Our neighbors, Gary and Sharon, haul their own water in a 300 gallon tank in the back of their pick up. They make the fifteen minute drive to Quaker City and buy the water from the fire department. I'm not sure how many times a week they go. They are a family of six, so I think they go a lot. Our holding tank has a 2,500 gallon capacity--which would last John and me a long time. It hasn't rained here in weeks, though. The ground is dry and cracked more than an inch wide where the bare clay is exposed. The grass is brown and brittle. I knew that the neighbors would haul a load of water for me if I needed them to, but I really wanted to fill that tank to the brim. It doesn't look like rain anytime soon.

I spent the morning reading, writing, doing some work for work, and calling the Quaker City Fire Department, the Quaker City Municipal offices, the Quaker City Water Works, and the Old Washington Fire Department. Not one time did anyone answer their phone. Hmm.

So I finally called the neighbors just to ask if they knew whether the fire department would indeed deliver water if someone needed it.
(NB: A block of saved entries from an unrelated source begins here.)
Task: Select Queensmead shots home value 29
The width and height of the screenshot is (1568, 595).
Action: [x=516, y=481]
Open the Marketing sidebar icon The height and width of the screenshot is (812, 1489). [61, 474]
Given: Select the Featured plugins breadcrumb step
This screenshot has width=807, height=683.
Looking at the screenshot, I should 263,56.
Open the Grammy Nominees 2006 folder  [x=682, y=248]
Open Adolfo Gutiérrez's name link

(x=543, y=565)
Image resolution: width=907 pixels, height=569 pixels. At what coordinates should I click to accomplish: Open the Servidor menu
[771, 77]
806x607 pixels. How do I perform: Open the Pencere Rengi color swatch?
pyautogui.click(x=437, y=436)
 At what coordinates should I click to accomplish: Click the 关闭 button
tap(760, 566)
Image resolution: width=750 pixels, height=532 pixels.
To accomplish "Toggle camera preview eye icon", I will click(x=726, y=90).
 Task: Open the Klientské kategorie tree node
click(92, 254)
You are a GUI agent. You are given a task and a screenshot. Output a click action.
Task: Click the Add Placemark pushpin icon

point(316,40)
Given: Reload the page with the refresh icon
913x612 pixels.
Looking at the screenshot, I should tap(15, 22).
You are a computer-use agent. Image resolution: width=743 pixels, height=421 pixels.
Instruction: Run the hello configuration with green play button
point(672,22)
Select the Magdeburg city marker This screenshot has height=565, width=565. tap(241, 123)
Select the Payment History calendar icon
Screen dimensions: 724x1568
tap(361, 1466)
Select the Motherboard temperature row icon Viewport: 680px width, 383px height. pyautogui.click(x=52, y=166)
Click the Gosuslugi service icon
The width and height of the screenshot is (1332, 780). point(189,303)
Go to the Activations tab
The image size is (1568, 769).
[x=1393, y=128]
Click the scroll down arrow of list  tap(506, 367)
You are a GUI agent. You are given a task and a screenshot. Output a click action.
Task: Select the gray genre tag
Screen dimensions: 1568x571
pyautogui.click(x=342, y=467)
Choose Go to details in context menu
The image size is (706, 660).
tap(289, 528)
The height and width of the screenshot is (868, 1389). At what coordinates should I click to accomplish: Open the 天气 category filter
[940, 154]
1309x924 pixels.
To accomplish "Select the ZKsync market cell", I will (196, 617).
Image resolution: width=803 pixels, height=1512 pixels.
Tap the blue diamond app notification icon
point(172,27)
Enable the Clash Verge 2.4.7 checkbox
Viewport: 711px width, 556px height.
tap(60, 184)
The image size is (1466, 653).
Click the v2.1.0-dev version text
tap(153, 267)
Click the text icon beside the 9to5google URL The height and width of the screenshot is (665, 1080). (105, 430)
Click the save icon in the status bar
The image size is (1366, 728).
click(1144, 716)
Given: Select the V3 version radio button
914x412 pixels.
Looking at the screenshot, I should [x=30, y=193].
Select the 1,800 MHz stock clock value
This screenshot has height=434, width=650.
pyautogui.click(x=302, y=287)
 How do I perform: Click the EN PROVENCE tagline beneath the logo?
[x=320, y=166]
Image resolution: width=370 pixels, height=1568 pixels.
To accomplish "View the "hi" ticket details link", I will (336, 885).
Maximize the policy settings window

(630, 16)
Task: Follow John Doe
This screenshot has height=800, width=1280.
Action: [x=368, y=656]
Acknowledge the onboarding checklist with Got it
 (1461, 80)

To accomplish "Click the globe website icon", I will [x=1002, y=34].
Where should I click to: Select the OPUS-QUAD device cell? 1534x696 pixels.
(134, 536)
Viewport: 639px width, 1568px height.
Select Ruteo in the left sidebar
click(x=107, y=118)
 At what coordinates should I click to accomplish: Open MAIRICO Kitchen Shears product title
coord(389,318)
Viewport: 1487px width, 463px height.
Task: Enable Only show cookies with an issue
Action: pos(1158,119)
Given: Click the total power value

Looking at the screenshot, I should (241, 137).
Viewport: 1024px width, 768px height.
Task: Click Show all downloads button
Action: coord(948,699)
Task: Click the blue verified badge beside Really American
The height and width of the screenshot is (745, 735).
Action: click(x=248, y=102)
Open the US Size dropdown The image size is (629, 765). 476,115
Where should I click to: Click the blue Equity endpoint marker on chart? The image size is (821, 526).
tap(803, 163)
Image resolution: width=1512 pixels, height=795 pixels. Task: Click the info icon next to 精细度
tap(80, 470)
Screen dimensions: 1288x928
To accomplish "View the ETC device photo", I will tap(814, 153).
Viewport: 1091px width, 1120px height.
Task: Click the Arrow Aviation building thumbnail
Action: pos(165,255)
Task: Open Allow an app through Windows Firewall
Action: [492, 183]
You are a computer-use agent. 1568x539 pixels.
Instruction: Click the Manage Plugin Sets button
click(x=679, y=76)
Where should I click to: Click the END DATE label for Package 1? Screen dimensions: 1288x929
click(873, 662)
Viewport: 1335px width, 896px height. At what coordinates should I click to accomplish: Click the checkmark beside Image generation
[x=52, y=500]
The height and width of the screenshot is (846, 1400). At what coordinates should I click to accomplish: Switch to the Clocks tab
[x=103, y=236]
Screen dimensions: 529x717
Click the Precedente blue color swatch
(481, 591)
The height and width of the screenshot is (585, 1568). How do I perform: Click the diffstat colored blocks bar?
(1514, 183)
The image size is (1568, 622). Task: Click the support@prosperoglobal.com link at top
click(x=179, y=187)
I got Wade on the line, who didn't know, but would be happy to drive down there with me to find out after his dad Gary got home from work at 2:00. We could take their truck just in case the answer was no. When Gary got home, he happened to have a local newspaper in it with an ad for water hauling service. "If this guy is too expensive, let me know and we'll find you the number of the lady we used to use."

Jeff Martin answered his phone right away. He could come by that evening after picking his son up from football practice. His truck held 2,700 gallons of water, so I could get a full fill-up. Hallelujah! I gave him directions, which didn't leave me feeling as confident, but I held the faith. He showed up in his big shiny truck around 7:00 p.m. We hit it off famously. Turns out he sells all natural beef from his farm in nearby Cumberland. "Why, I was just reading a book that made me think I needed to find a local source of meat," I said. (see previous post re: The Omnivore's Dilemma.) And he just built a hunting lodge for private lease hunting (lots of turkey there, guys!). He told me I needed some chickens and I replied that, "Yes! I want chickens and goats." He does some consulting on small farming operations and his son 4Hs on goats. (He used 4H as a verb). And of course he would be happy to haul water for me again. I got all this--precious water and valuable information--for $125.

My neighbor Sharon called me later that evening. "I just got home and heard you're one of us now," she said. "Yep," I answered proudly, "I ran out of water!" I'd been baptized, so to speak. But into what? The pains in the butt particular to country life? No. The playfulness in Sharon's voice and my small feeling of triumph indicated something opposite. My water problem had been an opportunity to settle into the ways of this place a little more deeply.

Problem solving out here leads you down weird paths. It is hard to get people on the phone, and not many businesses are listed in the phone book or on the Internet. You have to ask somebody in person and then the chain of events will begin to roll. The people you meet along the way are all wells of knowledge and information and, often, good humor. They are resourceful and entrepreneurial and generous and they really love it out here. Many of the families have lived here for generations and they know the history of the land and buildings and other people who live nearby. I'm not used to that. I'm used to more impersonal dealings with people who know about as much as I do about whatever.

I was happy last night. Happy to have water again, happy to know about a source of local, natural beef, happy to have met someone nice, happy to have kind neighbors across the road. It wasn't a full dunking, maybe, but my toes are definitely wet in the waters. When the next problem (opportunity) comes along, I'll be ready to dive in, head first.